Добавить в цитаты Настройки чтения

Страница 16 из 89



Подеста был очень озабочен. Факт скопления такого небывалого количества народа носил характер демонстрации. Правительство имело полную возможность истолковать этот съезд именно таким образом. К тому же, как на зло, собравшиеся в церкви и на площади были в каком-то особенном, воинственно-приподнятом настроении. Разговоры были чересчур громкими, мимика и жестикуляция — вызывающими.
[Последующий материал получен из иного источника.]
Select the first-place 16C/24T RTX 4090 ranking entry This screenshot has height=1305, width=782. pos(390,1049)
Когда наступил вечер, приехавшие из окрестностей разъехались, местные жители разошлись по домам и город успокоился и погрузился в темноту, подеста вздохнул с облегчением. Он был безмерно счастлив. Все обошлось благополучно. День, полный соблазнов и опасностей, завершился без единой неприятности.
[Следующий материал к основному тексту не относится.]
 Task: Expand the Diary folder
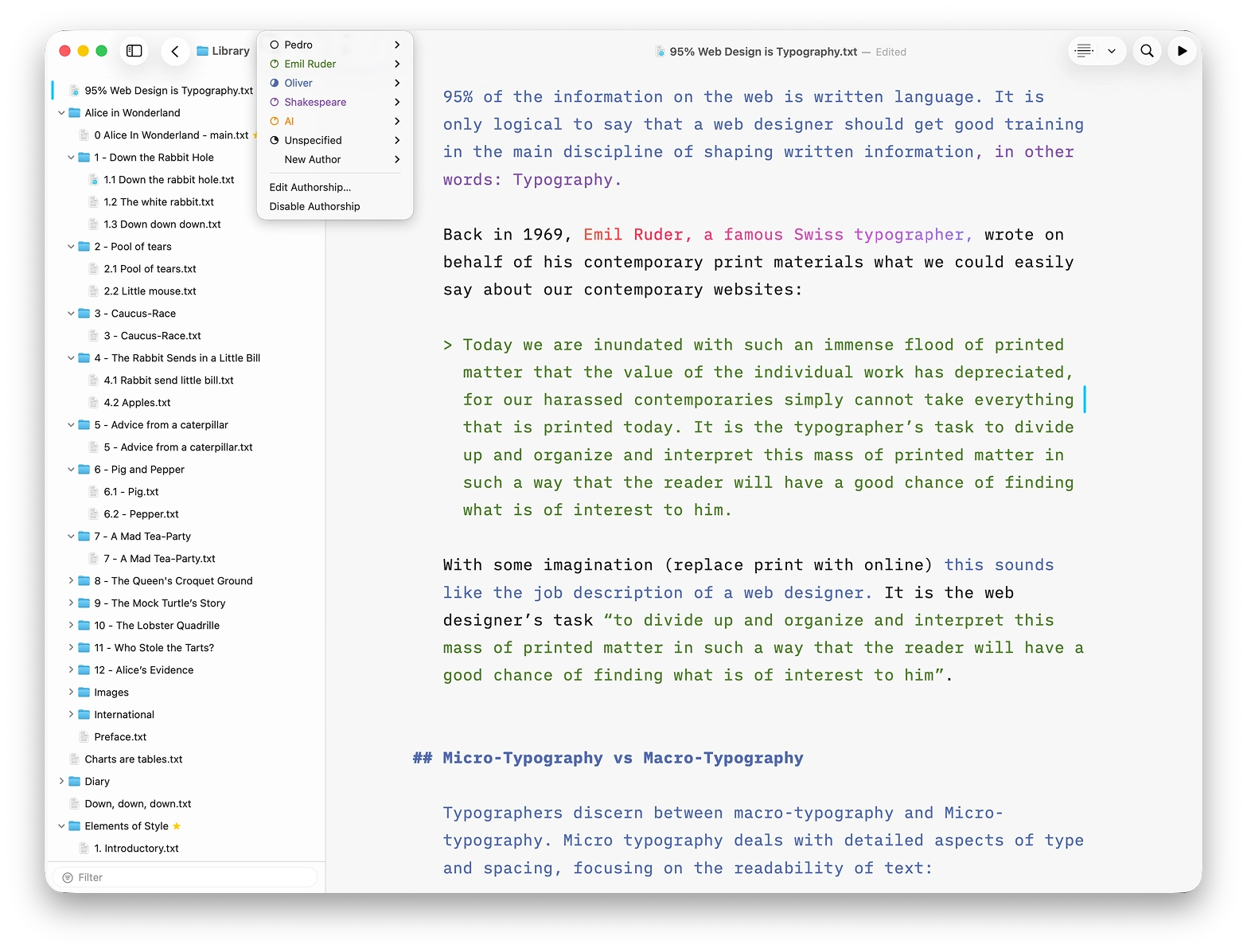(x=61, y=782)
Однако на другой же день утром он имел возможность убедиться в том, что враги не дремлют и не собираются складывать оружие.

В доме Барецци шла очередная оркестровая репетиция. Филармонисты собрались, чтобы заняться разучиванием новых музыкальных произведений и попутно поделиться впечатлениями о вчерашней победе. Но неожиданно, в силу чрезвычайных обстоятельств, репетиция превратилась в неофициальное, но весьма бурное собрание членов Филармонического общества.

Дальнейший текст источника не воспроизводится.